One of the biggest issues facing expatriates of the sandwich generation, those of us between grandparents and children, is what to do about mum, or dad, or both as they age: the sort of Pushmi-pullyu effect of Hugh Lofting’s Dr. Dolittle’s unicorn-gazelle creation. The ‘shall I go, or shall I stay’ that we agonise over. All issues faced by expatriates are similar to those confronted by people whose life has been spent in the same neighbourhood. However an ocean or two between the expatriate and their familial obligations can add complications.

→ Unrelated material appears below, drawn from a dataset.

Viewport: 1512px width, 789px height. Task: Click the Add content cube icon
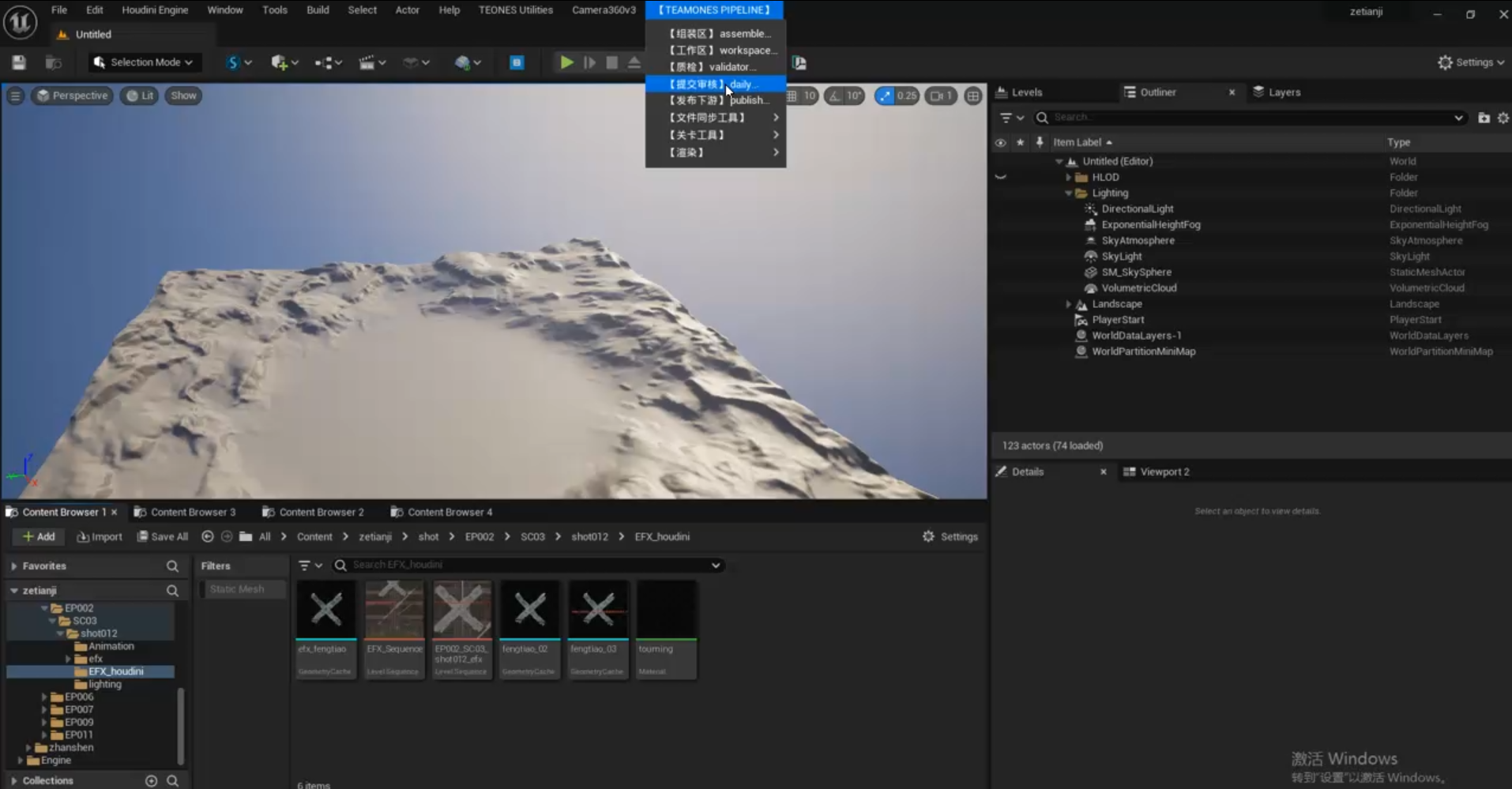(x=280, y=62)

I was reminded of decisions made, mostly with the best intentions, the other day over a lunch of spring rolls, beef in oyster sauce, and a delicious medley of crisp colourful vegetables. I’m sure MSG was not present. As chopsticks arced gracefully into the shared dishes, the revolving lazy Susan necessitating a speedy decision, my neighbour and I struck up a conversation.
It followed the usual lines of new acquaintances used to relocating around the world.
“So Veronica, how long have you been in Houston?” I asked.
“Since September. But it feels longer.”
“Is that good or bad?”
“A bit of both.”
“Oh,” I said, realising the conversation was not going along the normal introductory lines. “Let’s start with the good,” I suggested.
“Well I’m near my daughter. Just around the corner from her.”
“I’m sure that can be good and bad in itself,” I replied, thinking of my daughter. Sometimes, no matter how adored that daughter or mother, an ocean is a good thing.
“Yes, that’s true,” Veronica replied, spearing a stray bamboo shoot.
“What’s the bad?” I asked.
“I left all my friends behind on the East Coast. The ones I had to make on my own when my husband died suddenly in his sleep six months after we moved there.”
“Oh,” I said again, hoping the clear Chinese tea might invoke clarity of thought in a conversation fast heading into unexpected depths. “I’m sorry. How long ago was that?”
“Six years.”
“But why did you move if you were happy?” I asked, feeling at liberty to be so direct because of her openness.
And so I heard, with a jolt, the words I’d once said to my aging mother. Something along the lines of, ‘but Mum you’ll be so much more comfortable not having to worry about falling down, bills’ and so on. My mother had been living in a large house in a small village at the bottom of a steep valley in rural England. She was ninety, and to add to my angst I was living in a little known country in West Africa with erratic flight schedules to Europe. My final entreaty, my coup de grace if you like, had been pure emotional blackmail. “Mum, I’ll feel so much happier knowing you are safe and cared for.”
Looking at Veronica sitting beside me, sturdy and straight, tight curled hair carefully coloured and lively eyes, in a jacket reminding me of Highland heather, I felt indignant on her behalf.
“You don’t look as if you are about to keel over,” I said.
“I’m not. Well I am seventy, so I suppose my daughter has a point.”
“You don’t look it,” I said honestly, rather hoping I might fair as well in fifteen years. “I think, no matter how many times we move, it takes six months to a year to feel settled,” I said trying to comfort her. “What are you doing to keep busy and meet people?”
“My daughter is busy with her life, so I volunteer at a church resale shop, and love talking to people there. And Peg,” she motioned to our mutual friend on her left, “has been wonderful. We both quilt you know? But I miss my friends. And the sea.”
“The sea?” I questioned.
“Yes I’ve always lived on the ocean. And my husband was a naval officer. I could watch the naval ships, and pleasure boats, from my condo.”
The conversation has floated in and out of my thoughts ever since that lunch. Guilt maybe gnawing at the move my mother had to make to an assisted living home after she started falling badly. Fortunately for us both it was in the nearest town to her old home, so she had a steady stream of visitors. They were true friends who knew her schedule well, dropping in for tea or a gin and tonic, and when she died almost two years later those friends were still there.
In our quest to take care of loved parents, sometimes from afar, we need to remember that what fits our version of the practicalities in their lives, may not fit the actualities of theirs. Loneliness is a terrible thing at any age, and we can be lonely even when surrounded by people. For some, a move nearer to children is the right answer, for others it’s not.
So if I end my days falling off the liana-entangled wall at the end of the garden, or chasing a parrot fish in crystalline waters, just because I want to, well at least I will have died having fun doing what I probably shouldn’t. I hope my children ignore the Pushmi-pullyu effect and allow me the right to do wrong.